● **LIST OF TASKS**:
**1.** In the passage about Aunt Mary and Grandpa, what did Aunt Mary find in the yellowed holiday bank envelope from Grandpa's dresser drawer?
**2.** From the passage about Aunt Mary and Grandpa, reproduce word for word the part starting with "Another of those" and going on through "cost 95 cents.".

● **PASSAGE PROVIDED**:
****************

A monk came to the funeral home. He wanted everyone to pray. But no one in the family knew how. My cousins and I fled the scene and found our way into the casket room where we lay in the caskets and laughed. When it came time to close the casket on Grandpa, Aunt Mary threw herself over Grandpa and wailed. She'd cared for him until the end, despite years of abuse. The stories were terrible about how she would get home from work as a teacher and stand in the doorway holding her books as he beat her. Aunt Mary was way ahead of her time as a teacher. She wrote to Colgate and got free toothbrushes for her elementary school students and taught them good dental hygiene. She had wanted to marry Mr. Didiano. But Grandpa said no. She never married.

When I was in my thirties and Aunt Mary was living with Aunt Carrie, Aunt Carrie was going on vacation to visit my cousin Sara. It was decided that I should stay with Aunt Mary because she wasn't well. During that week, we went shopping for the famous bread at Rimini's bakery. Across the street lived Mr. Didiano and his wife. They were all now in their seventies. Mrs. Didiano was all in black and barely spoke. She sat in a corner and sulked that dark Italian sulk. Mr. Didano wanted to show Aunt Mary and me his garden. It was wide and lush. I hung back, watching as Aunt Mary and Mr. Didano talked quietly. He would touch the leaves of the vegetables gently. Aunt Mary's toughened demeanor softened. I have rarely in my life seen anything at once so beautiful and so sad.

Another of those moments in my life was shortly after Grandpa's funeral. Aunt Mary found in his dresser drawer, a yellowed holiday bank envelope with my name inscribed in that elegant but shaky script. In the envelop were forty rumpled one-dollar bills. Dad recalled that Grandpa had said he was saving money for me to go back to college. They'd thought it the ramblings of a dying man. It had been ten weeks from the time Grandpa made that promise until he died. There were the forty dollars.

I used the money to buy the books for the first semester of my senior year. Yes, those were the days when a nice paperback of Moby Dick cost 95 cents.

And oh, on that last Easter visit to Grandpa's, we found that he'd covered up the brown with orange. Even the kitchen sink was orange with an accent of magenta enamel around the kitchen door frame.

****************

● **PROVIDED INFORMATION**:
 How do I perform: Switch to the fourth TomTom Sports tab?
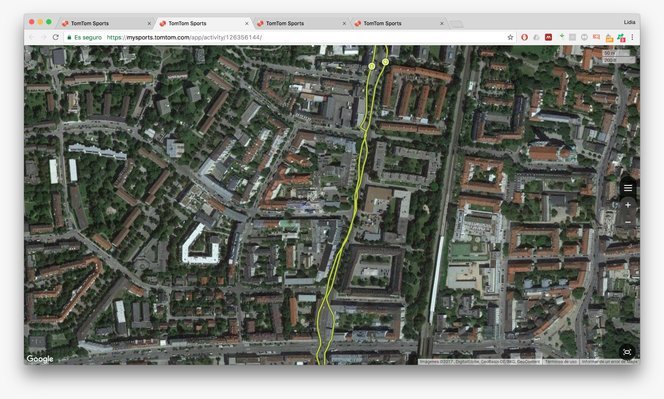pyautogui.click(x=398, y=23)
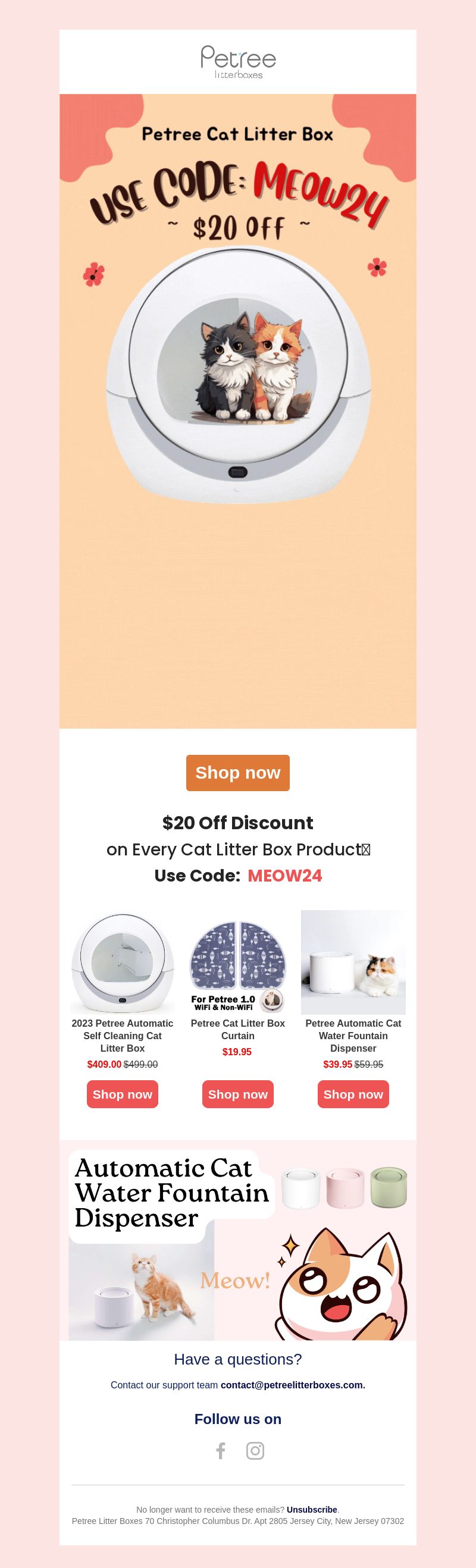Click Shop now under Water Fountain Dispenser
Screen dimensions: 476x1568
tap(353, 1094)
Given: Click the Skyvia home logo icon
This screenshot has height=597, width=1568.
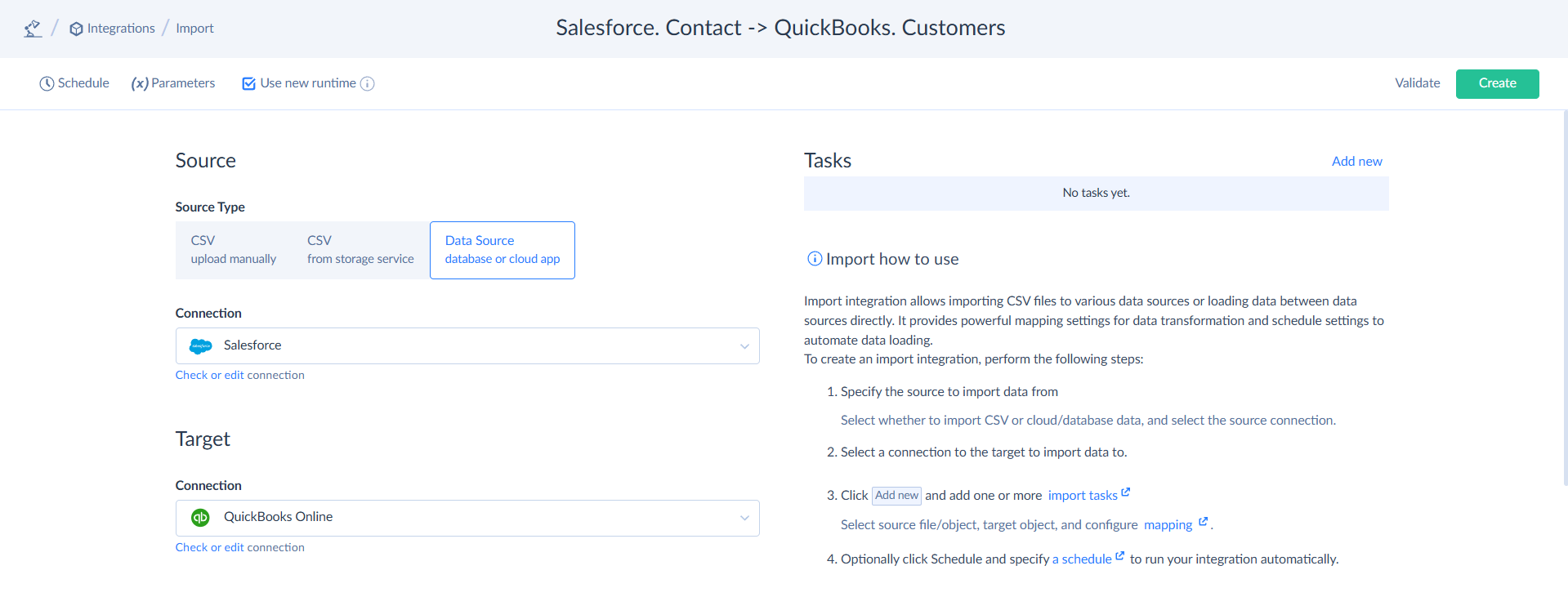Looking at the screenshot, I should click(33, 29).
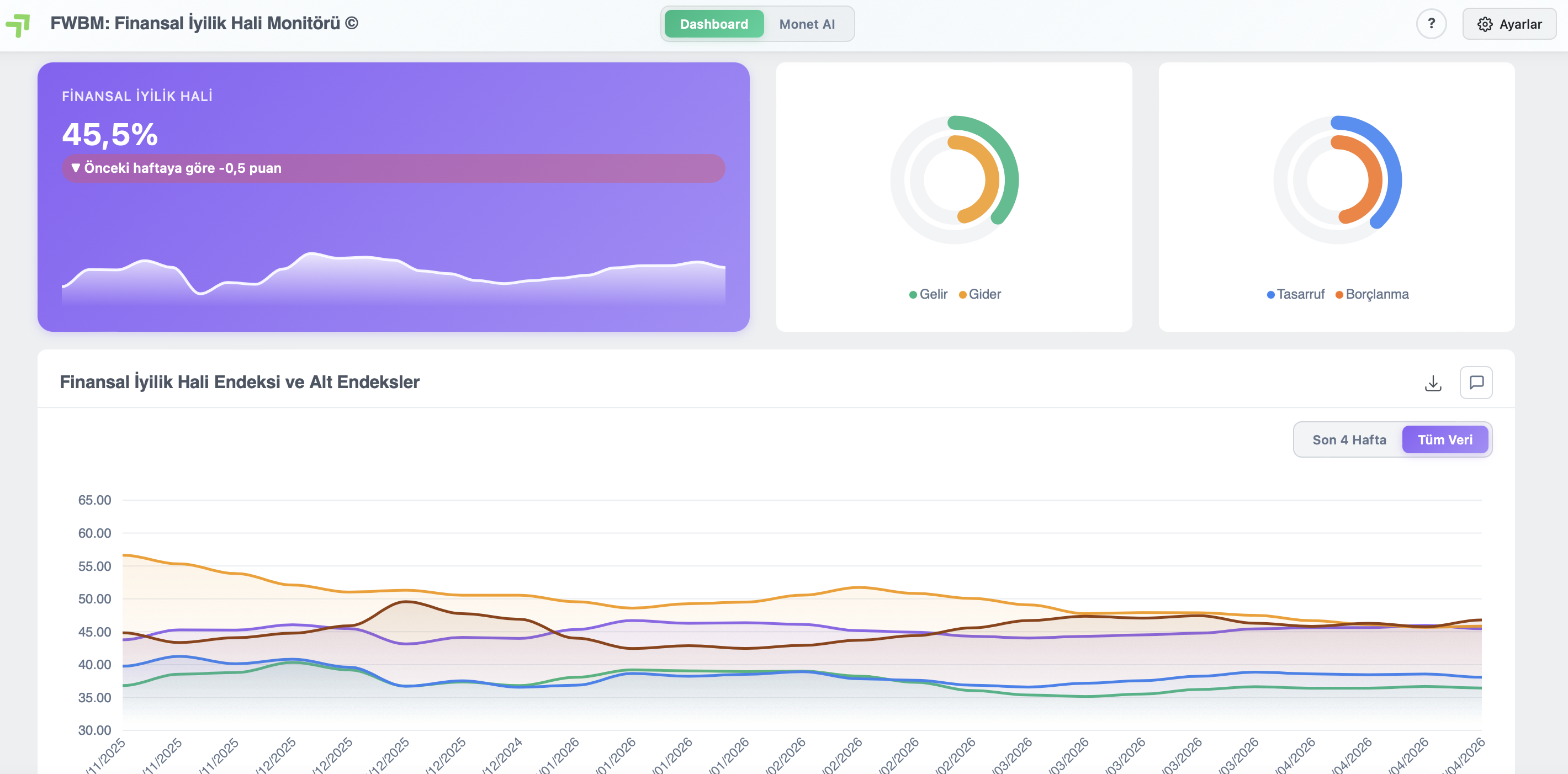
Task: Click the Gelir-Gider donut chart
Action: coord(954,179)

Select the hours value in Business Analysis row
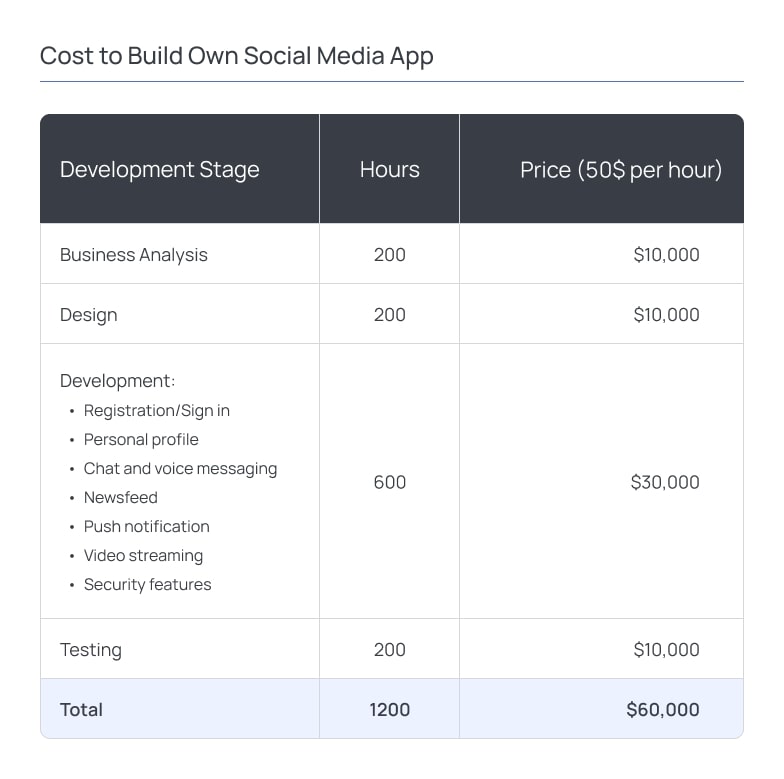point(389,255)
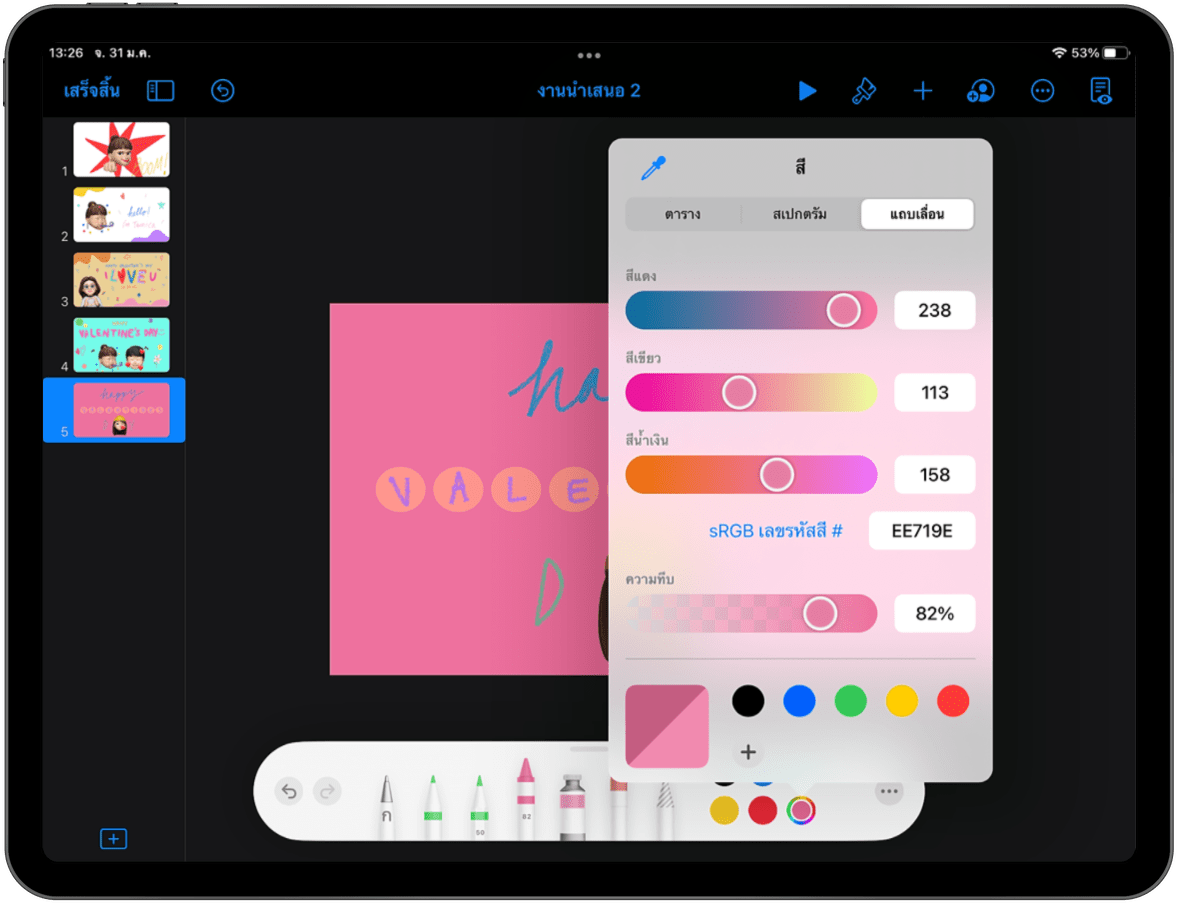The height and width of the screenshot is (903, 1177).
Task: Open presenter notes document icon
Action: [1100, 91]
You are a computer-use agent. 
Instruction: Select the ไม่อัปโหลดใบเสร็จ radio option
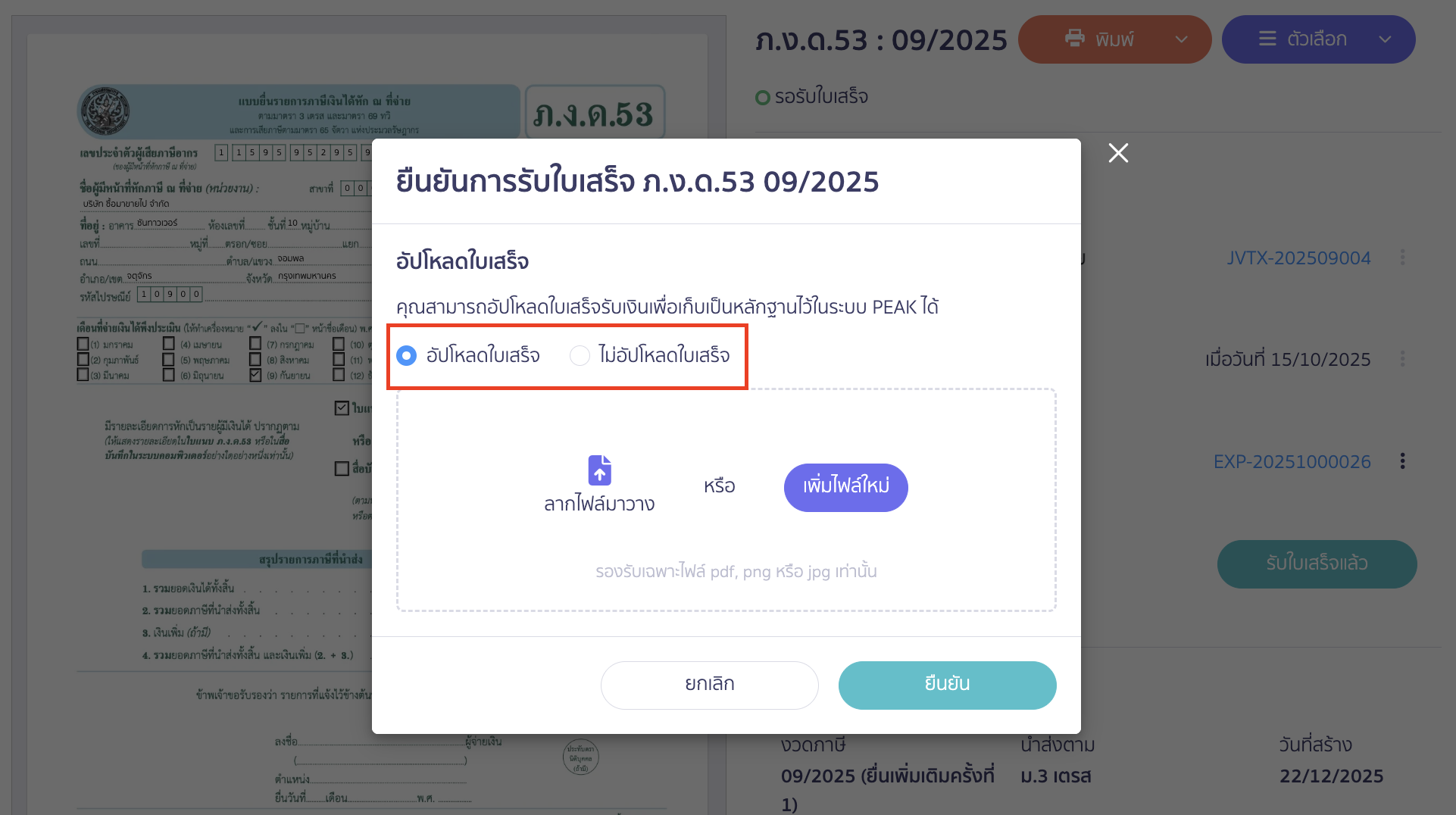(580, 355)
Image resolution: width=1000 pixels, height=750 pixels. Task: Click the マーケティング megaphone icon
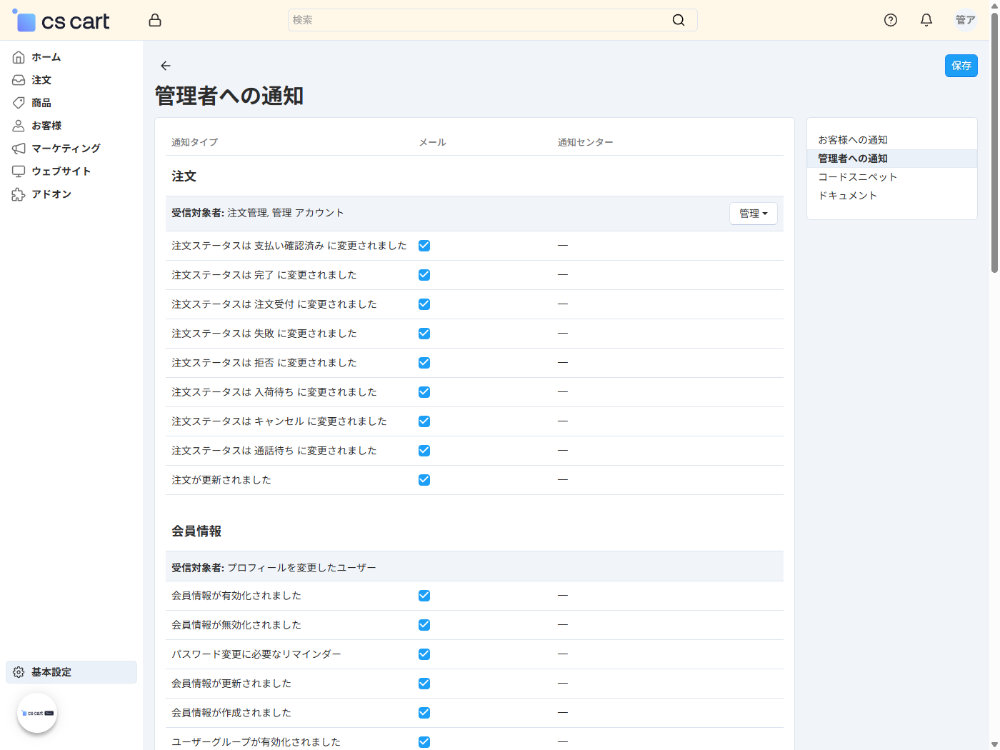(x=19, y=148)
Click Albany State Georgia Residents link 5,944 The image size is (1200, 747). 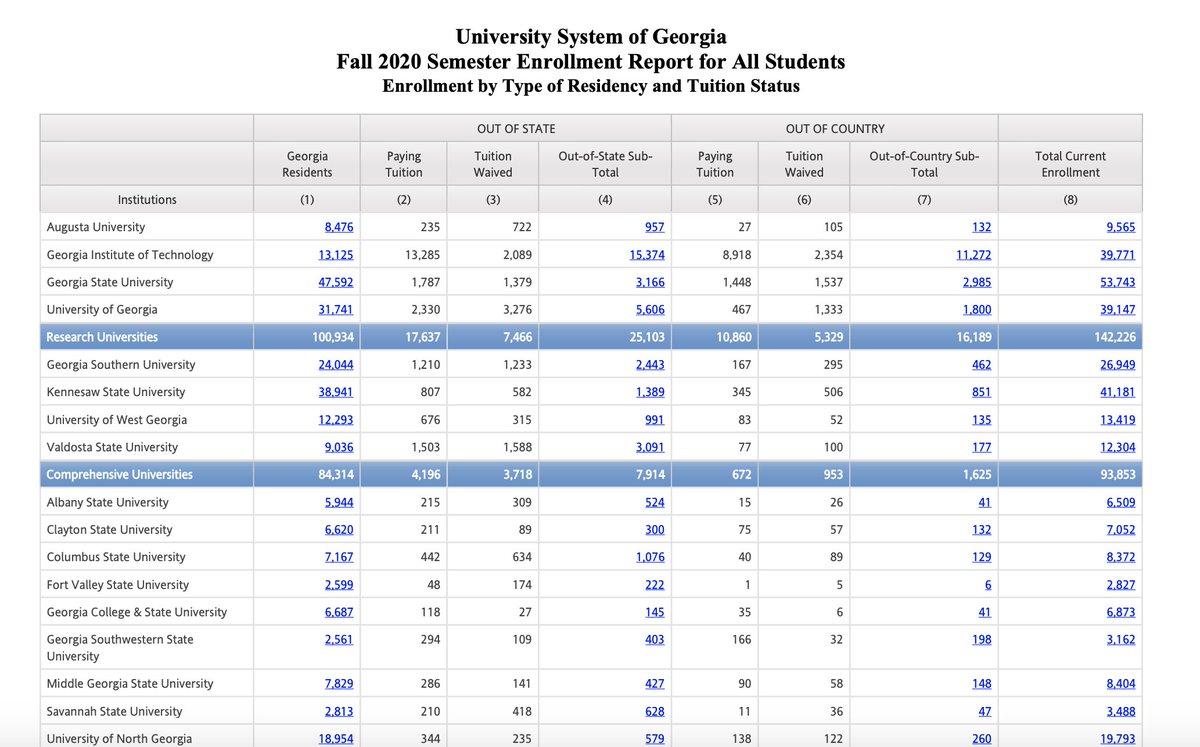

****************

● **ANSWER SECTION**:
**1.** Forty rumpled one-dollar bills.

**2.**
Another of those moments in my life was shortly after Grandpa's funeral. Aunt Mary found in his dresser drawer, a yellowed holiday bank envelope with my name inscribed in that elegant but shaky script. In the envelop were forty rumpled one-dollar bills. Dad recalled that Grandpa had said he was saving money for me to go back to college. They'd thought it the ramblings of a dying man. It had been ten weeks from the time Grandpa made that promise until he died. There were the forty dollars.

I used the money to buy the books for the first semester of my senior year. Yes, those were the days when a nice paperback of Moby Dick cost 95 cents.